Dean Keith Simonton is a Distinguished Professor of Psychology at the University of California, Davis. He is particularly interested in the study of human intelligence, creativity, greatness, and the psychology of science.

Simonton was born on January 27, 1948, in Los Angeles (Glendale), California. He attended Occidental College, where he graduated in 1970 with a B.A. in psychology. He then attended Harvard University where he earned an M.A. (1973) and Ph.D. (1975), both in social psychology.

He has over 340 publications, including 13 books. One of his books, The Origins of Genius, received the William James Book Award.

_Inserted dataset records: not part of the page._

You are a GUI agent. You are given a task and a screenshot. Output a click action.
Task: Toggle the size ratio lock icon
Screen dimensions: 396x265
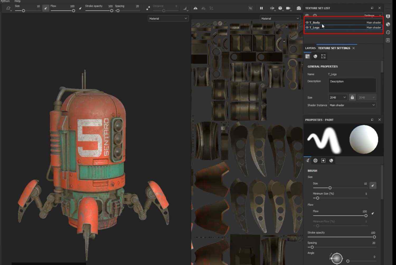coord(352,97)
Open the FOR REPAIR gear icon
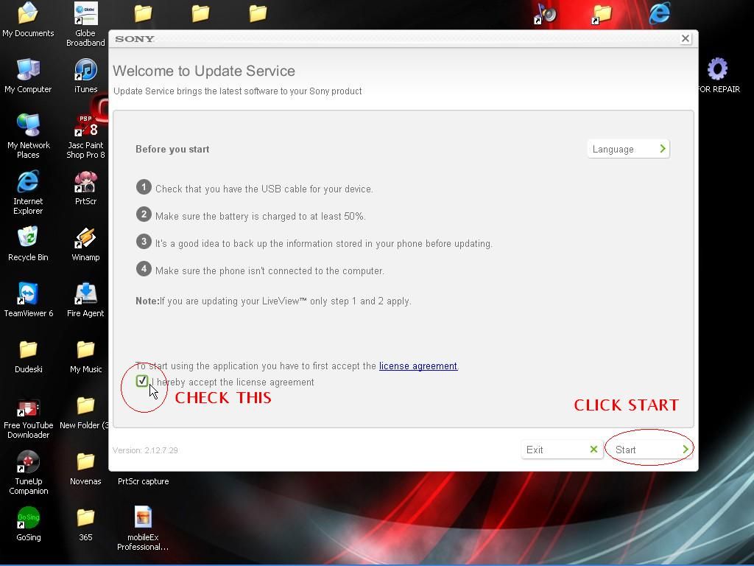 (719, 69)
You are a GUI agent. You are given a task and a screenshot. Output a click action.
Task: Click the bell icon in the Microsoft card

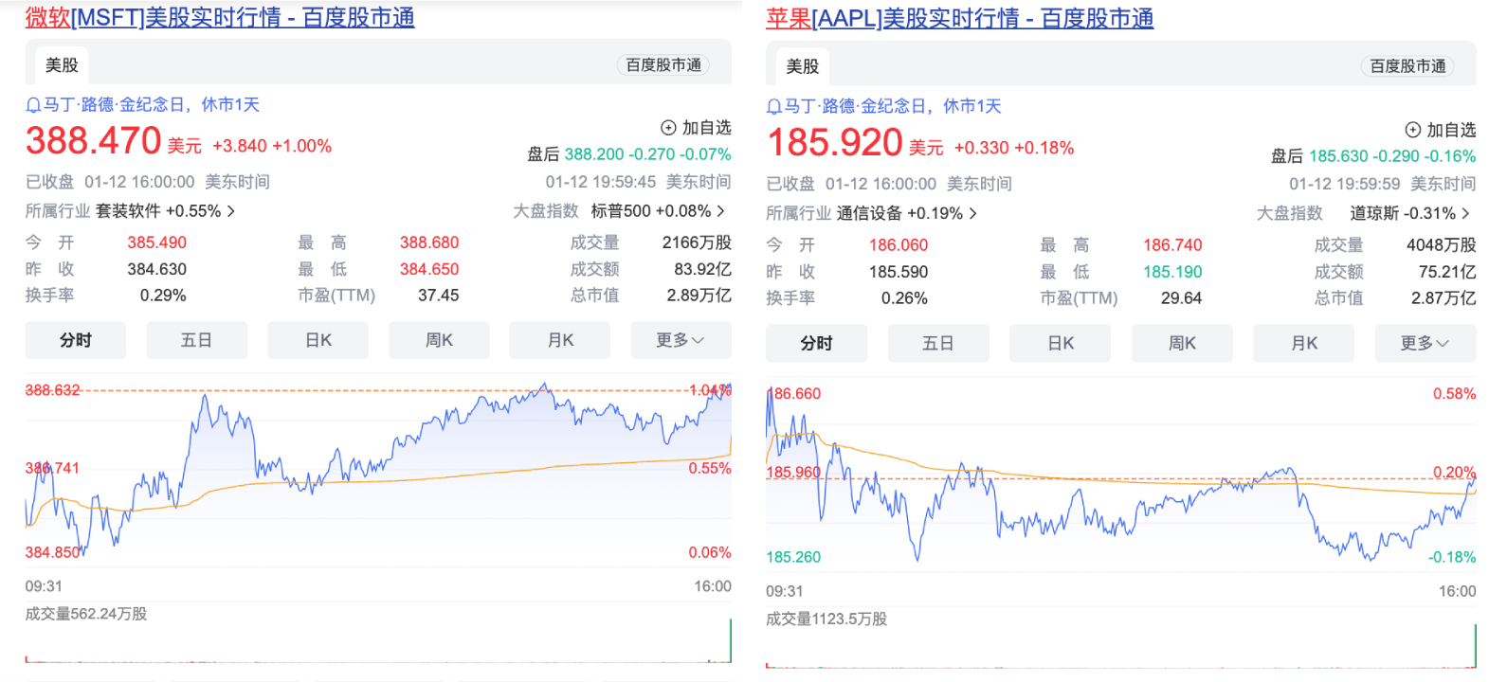point(33,105)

One of his findings was that the 10 years' experience of deliberate practice is not a rule, but an average with significant variation around the mean. He found that the people who achieved the greatest lifetime productivity and highest levels of eminence required the least amount of time to achieve expertise. He also found that while too much expertise can hurt one's chances of greatness, the downsides of overtraining in one domain can be ameliorated by the acquisition of expertise among numerous different domains.

He also found that an association of creativity with psychopathic traits was more apparent in artists than in scientists, and that artists who operate in expressive, subjective, or romantic styles display more psychopathology than those who operate in classical or academic styles.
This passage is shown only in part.